Discussion: Since beginning our work with β-cell differentiation, we have had a number of setbacks. However, there are many areas in which we are improving. With the mentorship of Dr. Peterson, the enhancement of our protocol should be enabled. In our discussions, we have realized that we may need to better optimize our iPSC lines for pancreatic differentiation. Currently, we utilize iPSCs that have been optimized for studying cardiomyocyte differentiation because they have been the most readily available. This is due to the fact that multiple projects that are in Dr. Cook’s research lab use these cells. Originally, we did not expect this matter to make a significant difference in the outcome of studies, but it may be important to attempt our protocol with different cell lines, comparing the outcomes of each through analyzing differences in the cells using microscopy.

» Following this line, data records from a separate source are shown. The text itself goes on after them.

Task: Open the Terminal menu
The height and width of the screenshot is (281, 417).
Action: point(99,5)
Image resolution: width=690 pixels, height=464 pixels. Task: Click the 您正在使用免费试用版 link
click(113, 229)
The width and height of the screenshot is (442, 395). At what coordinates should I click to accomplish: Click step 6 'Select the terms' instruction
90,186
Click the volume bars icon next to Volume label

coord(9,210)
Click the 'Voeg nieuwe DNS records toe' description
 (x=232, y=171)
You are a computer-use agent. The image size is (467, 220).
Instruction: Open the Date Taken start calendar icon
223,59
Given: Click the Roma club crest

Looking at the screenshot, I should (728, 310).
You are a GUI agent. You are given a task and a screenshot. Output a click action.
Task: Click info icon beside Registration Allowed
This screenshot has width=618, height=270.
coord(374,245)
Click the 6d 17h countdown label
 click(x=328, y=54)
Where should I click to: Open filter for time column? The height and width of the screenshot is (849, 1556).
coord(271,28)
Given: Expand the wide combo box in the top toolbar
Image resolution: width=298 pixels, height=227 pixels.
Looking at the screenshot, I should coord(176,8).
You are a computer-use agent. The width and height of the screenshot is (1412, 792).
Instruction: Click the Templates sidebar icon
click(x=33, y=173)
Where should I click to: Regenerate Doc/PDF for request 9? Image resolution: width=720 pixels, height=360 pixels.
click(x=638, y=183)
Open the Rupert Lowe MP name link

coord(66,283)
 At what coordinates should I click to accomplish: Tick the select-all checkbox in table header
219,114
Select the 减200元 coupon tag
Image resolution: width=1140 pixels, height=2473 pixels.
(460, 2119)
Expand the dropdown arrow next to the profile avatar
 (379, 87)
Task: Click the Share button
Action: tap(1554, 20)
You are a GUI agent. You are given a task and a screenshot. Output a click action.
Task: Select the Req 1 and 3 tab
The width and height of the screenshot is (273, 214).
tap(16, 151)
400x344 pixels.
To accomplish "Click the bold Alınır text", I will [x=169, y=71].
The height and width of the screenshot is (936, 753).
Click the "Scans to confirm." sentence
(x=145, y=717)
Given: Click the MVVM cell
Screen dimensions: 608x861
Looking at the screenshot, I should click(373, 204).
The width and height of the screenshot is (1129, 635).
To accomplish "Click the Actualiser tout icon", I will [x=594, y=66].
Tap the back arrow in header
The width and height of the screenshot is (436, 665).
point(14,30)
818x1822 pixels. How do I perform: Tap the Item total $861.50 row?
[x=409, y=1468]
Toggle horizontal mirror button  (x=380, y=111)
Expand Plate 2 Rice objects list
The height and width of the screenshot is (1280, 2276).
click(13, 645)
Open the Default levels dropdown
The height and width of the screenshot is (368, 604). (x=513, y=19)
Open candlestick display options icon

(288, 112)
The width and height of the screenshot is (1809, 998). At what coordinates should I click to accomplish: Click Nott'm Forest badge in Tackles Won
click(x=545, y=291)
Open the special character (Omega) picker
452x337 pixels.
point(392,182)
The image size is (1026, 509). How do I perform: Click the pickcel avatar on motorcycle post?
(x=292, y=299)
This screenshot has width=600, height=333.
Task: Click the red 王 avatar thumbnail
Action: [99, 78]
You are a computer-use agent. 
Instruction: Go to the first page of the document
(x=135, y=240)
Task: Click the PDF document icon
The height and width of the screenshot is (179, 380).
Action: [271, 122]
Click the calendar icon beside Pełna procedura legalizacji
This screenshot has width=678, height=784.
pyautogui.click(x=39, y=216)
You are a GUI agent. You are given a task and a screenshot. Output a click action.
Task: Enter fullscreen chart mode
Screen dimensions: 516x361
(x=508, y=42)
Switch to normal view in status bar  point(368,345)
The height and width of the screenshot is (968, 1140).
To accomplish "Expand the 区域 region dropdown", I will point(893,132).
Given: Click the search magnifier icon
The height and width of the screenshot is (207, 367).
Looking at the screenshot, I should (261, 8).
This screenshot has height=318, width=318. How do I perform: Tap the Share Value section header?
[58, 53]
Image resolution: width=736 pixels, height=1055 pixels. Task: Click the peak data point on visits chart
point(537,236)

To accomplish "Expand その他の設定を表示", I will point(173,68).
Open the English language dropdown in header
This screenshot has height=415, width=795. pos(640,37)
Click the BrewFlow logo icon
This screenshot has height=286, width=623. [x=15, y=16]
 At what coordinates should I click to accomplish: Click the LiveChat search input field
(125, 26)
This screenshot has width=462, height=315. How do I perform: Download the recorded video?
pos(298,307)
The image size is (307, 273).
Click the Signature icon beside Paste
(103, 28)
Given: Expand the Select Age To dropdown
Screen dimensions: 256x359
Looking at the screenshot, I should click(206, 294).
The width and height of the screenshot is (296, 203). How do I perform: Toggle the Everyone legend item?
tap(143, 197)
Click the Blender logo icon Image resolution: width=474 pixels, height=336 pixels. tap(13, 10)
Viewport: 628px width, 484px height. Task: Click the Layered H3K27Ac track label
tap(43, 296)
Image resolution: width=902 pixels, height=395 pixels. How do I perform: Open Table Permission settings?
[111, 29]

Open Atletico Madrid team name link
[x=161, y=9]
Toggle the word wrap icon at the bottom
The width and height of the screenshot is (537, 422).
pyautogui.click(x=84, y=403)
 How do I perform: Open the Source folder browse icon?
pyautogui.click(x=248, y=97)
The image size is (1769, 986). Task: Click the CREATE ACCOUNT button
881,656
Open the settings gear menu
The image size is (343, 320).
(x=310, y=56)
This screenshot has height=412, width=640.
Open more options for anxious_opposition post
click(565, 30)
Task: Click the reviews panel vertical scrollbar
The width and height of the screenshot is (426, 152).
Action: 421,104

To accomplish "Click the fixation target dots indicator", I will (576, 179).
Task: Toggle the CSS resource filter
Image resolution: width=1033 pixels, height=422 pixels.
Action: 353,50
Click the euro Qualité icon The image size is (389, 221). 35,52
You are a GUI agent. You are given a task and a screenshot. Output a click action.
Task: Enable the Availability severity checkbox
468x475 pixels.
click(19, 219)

Conclusion: Many individuals are affected by T1D and could benefit from alternative therapies for regulating blood glucose levels. However, as expected when completing research with the use of any novel technology, there will be substantial barriers. We have successfully completed the differentiation of iPSCs into pancreatic progenitor cells in the past, but it has been difficult to replicate the process of differentiation into insulin producing β-cells. Despite past setbacks, and with the additional resources and advice which we have obtained thanks to our work this past year, we can continue the improvement of a pancreatic β-cell differentiation protocol. We expect to have the capability to produce glucose-stimulated, insulin secreting cells soon, which will allow us to further analyze encapsulation materials. Through the successful completion of a robust differentiation protocol and the further analysis of encapsulation materials, we will move forward in advancing the plausibility of an alternative therapy for the relief of those who suffer from T1D.